The History of Politics in Sports

Many people associate sports with the idea of competition and a team working towards one goal. It is often referred to as an escape from the real world. Sports is looked at as a time where you and your friends can sit down on the couch, with a beer in your hand and forget about work, family issues, politics, and real life problems. While the idea of that is great and all, it is frankly not true. Sports and politics have always been intertwined, and those two ideals revolve around racism.

 

Athletes are some of the most influential people in the world and in the beginning of the 20th century, it was a “political act” for a black athlete to even step on the field. Take track star, Jesse Owens as an example. Owens was threatened, just because he was going to participate in the 1936 Olympics. Owens ended up breaking all sorts of records for long jump and as a sprinter. His success during the Olympics was revolutionary especially because it was in Berlin, Germany during Hitler’s Third Reich.

 

A similar occurrence happened again just over a decade later when Jackie Robinson broke the color barrier in baseball. The idea of Robinson lacing up his cleats was political even though he was just playing the game he loved. The immense pressure that black athletes like Robinson and Owens carried led to the upbringing of a heritage. This heritage calls for black professional athletes to use their platform to be the voice of unheard voices across the country.

 

Since being a professional athlete is one of the most popular jobs in America, these trailblazing athletes had the platform to spread a message. The aforementioned heritage was represented well throughout the 1960’s and 70’s. Tommie Smith and John Carlos brought awareness by raising a fist in the 1968 Olympics after placing first and third in the 200 meter race. Both Smith and Carlos wore a black glove and black socks along with no shoes to represent African American poverty in America. Another significant Black athlete to make a political protest in the 60’s was Heavyweight boxing champion, Muhammad Ali. Ali refused to serve in the Vietnam War as a way to protest how black people were treated in the United States. The Heritage was well represented until the era of Michael Jordan.

 

Michael Jordan is arguably the greatest athlete of all time. His work ethic and success on the basketball court separates him from the pack, but what he did not do was significant. He was corporate friendly and would not talk politics. An example of this was when he refused to support Harvey Gantt in the 1990 US Senate Race in his home state of North Carolina. Gantt’s competitor, Jesse Helms, was well known for being an extremely conservative person with a history of racism, sexism, and homophobia. 

 

“Republicans buy sneakers, too,” Jordan said.

 

While Jordan had the right to not speak on politics, he was the “most popular man in America” and had the platform that nearly no other black person had in the United States. He had the capabilities to make real change in America, but he chose not too. 
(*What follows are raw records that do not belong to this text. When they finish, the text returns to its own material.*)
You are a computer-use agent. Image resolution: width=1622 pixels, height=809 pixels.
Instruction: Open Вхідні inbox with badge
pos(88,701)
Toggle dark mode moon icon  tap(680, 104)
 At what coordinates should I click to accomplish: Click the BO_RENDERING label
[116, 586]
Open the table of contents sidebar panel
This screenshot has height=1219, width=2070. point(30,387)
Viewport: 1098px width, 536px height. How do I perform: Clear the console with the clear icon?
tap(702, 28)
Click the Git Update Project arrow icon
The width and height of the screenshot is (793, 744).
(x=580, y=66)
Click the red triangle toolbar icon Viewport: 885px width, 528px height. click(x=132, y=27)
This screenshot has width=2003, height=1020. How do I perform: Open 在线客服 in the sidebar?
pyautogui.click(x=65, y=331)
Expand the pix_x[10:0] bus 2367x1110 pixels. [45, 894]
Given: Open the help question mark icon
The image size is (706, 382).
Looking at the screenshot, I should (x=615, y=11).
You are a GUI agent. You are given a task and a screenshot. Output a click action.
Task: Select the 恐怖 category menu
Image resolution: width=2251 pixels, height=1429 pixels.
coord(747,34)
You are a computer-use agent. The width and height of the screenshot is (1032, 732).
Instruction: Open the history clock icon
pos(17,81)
There was an absence of representation all the way up until 2014 when a scandal occurred involving former Los Angeles Clippers owner, Donald Sterling. Sterling made racist comments directed at Lakers hall of fame Point Guard, Magic Johnson. The Clippers players threatened their participation in a playoff game, but opted to wear their warmup shirts inside out as a way to show that they don’t support or represent the Clippers organization under Sterling.

 

Later that same year came the police shooting of Michael Brown Jr. in Ferguson, Missouri. To protest police brutality, five St. Louis Rams players came out of the tunnel with their hands up just a few days after the shooting. In the NBA, players such as Lebron James and Kobe Bryant warmed up in shirts that read, “I Can’t Breathe”. Those were the last words of Eric Garner, a black man who was killed by police officers in New York. James has been very active in the political realm. He made a three-part documentary series called, “Shut Up and Dribble” based around the role of Black athletes in today’s political climate. 

 

The athlete who has made arguably the most political change in the United States in recent history is former 49ers Quarterback, Colin Kaepernick. In 2016, Kaepernick kneeled for the National Anthem as a way to protest police brutality and the oppression of Black people in America.

 

“I am not going to stand up to show pride in a flag for a country that oppresses black people and people of color,” Kaepernick said.

 

Since his protests in 2016, Kaepernick hasn’t been signed to any NFL teams. It's obvious that he has been blackballed, but he’s continued to make his voice heard. While many people viewed his kneeling as a sign of disrespect towards the military, he has made it clear that it has nothing to do with the military. He is exercising his right to protest, which is actually included in the freedoms that people who serve in the military fight for. Kaepernick is now regarded as one of the most revolutionary people in modern day activism.

 

Since the killing of George Floyd in May of 2020, athletes have come up with creative initiatives to make their voices heard. Examples include NBA players putting messages on the back of their jerseys to show unity and NFL players putting the name of victims of police brutality on the back of their helmets. NBA players including Bucks Small Forward, Giannis Antetokounmpo have protested games and other teams have held out of practice as well.

 

The increase of player activism has led to political change, higher voter turnout, and better education. Sports and politics have always been intertwined and athletes, now more than ever have been able to make their voices heard.